Pod Majorskiem w obwodzie donieckim siły ukraińskie zlikwidowały około 300 żołnierzy przeciwnika w wyniku precyzyjnego ostrzału – powiadomił rano sztab generalny armii Ukrainy. W obwodzie chersońskim trwa rosyjska "ewakuacja”, czyli m.in. wywożenie sprzętu medycznego ze szpitali.

REKLAMA

Jak podał sztab, siły wroga pod Majorskiem przygotowywały się do ataku, lecz zostały zlikwidowane. "Do placówek medycznych w Gorłówce trafiło następnego dnia jeszcze około 60 lekko rannych (żołnierzy)" - oznajmiono.

Infrastruktura medyczna w sąsiadującym z Ukrainą obwodzie biełgorodzkim nie jest odpowiednio przygotowana, lotnictwo medyczne działa niestabilnie, a szpitale w tym regionie są, według strony ukraińskiej, całkowicie zapełnione. Dlatego, jak powiadomiono, przeciwnik wywozi rannych autobusami do sąsiedniego Woroneża.

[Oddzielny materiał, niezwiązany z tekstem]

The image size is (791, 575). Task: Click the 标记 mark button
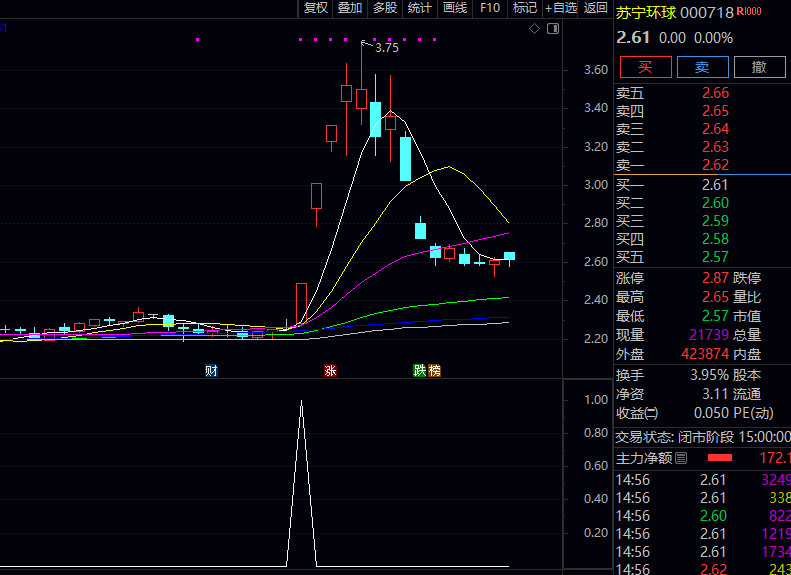[x=525, y=8]
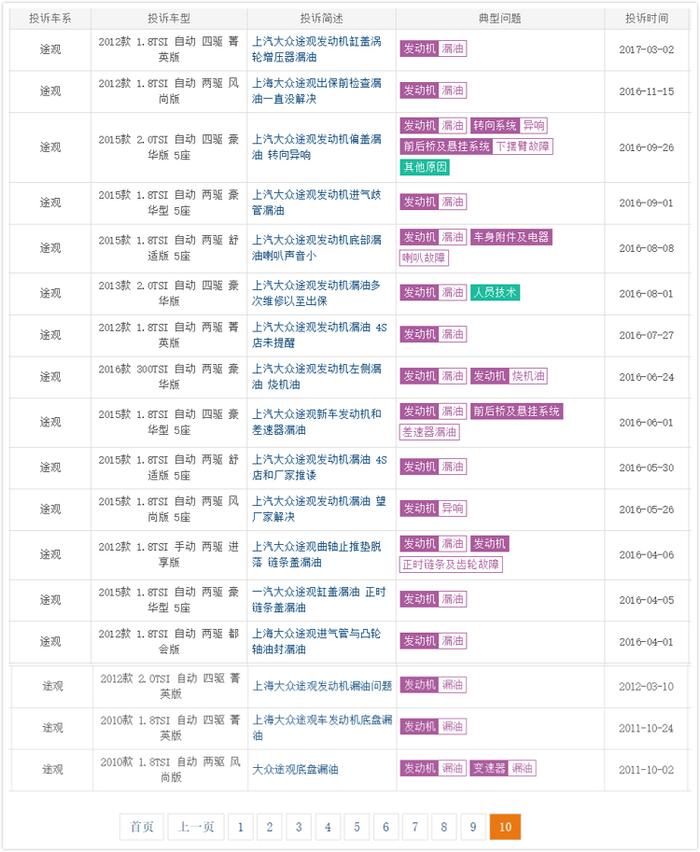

W okupowanym obwodzie chersońskim trwa tzw. "ewakuacja", w tym z placówek medycznych. Rosjanie wywożą stamtąd sprzęt i lekarstwa, a lekarzom, którzy nie zgadzają się na ewakuację, nie pozwalają wchodzić do szpitali.

Żołnierze przeciwnika w Berysławiu w obwodzie chersońskim "masowo przebierają się w ubrania cywilne i zajmują mieszkania prywatne".

W ciągu minionej doby przeciwnik przeprowadził cztery ataki rakietowe i 25 lotniczych, a także ponad 70 ostrzałów z wieloprowadnicowych wyrzutni rakietowych. Wróg kontynuuje ostrzał wzdłuż linii frontu. Siły ukraińskie odparły ataki w rejonie miejscowości Wodiane, Kamianka i Newelske w obwodzie donieckim.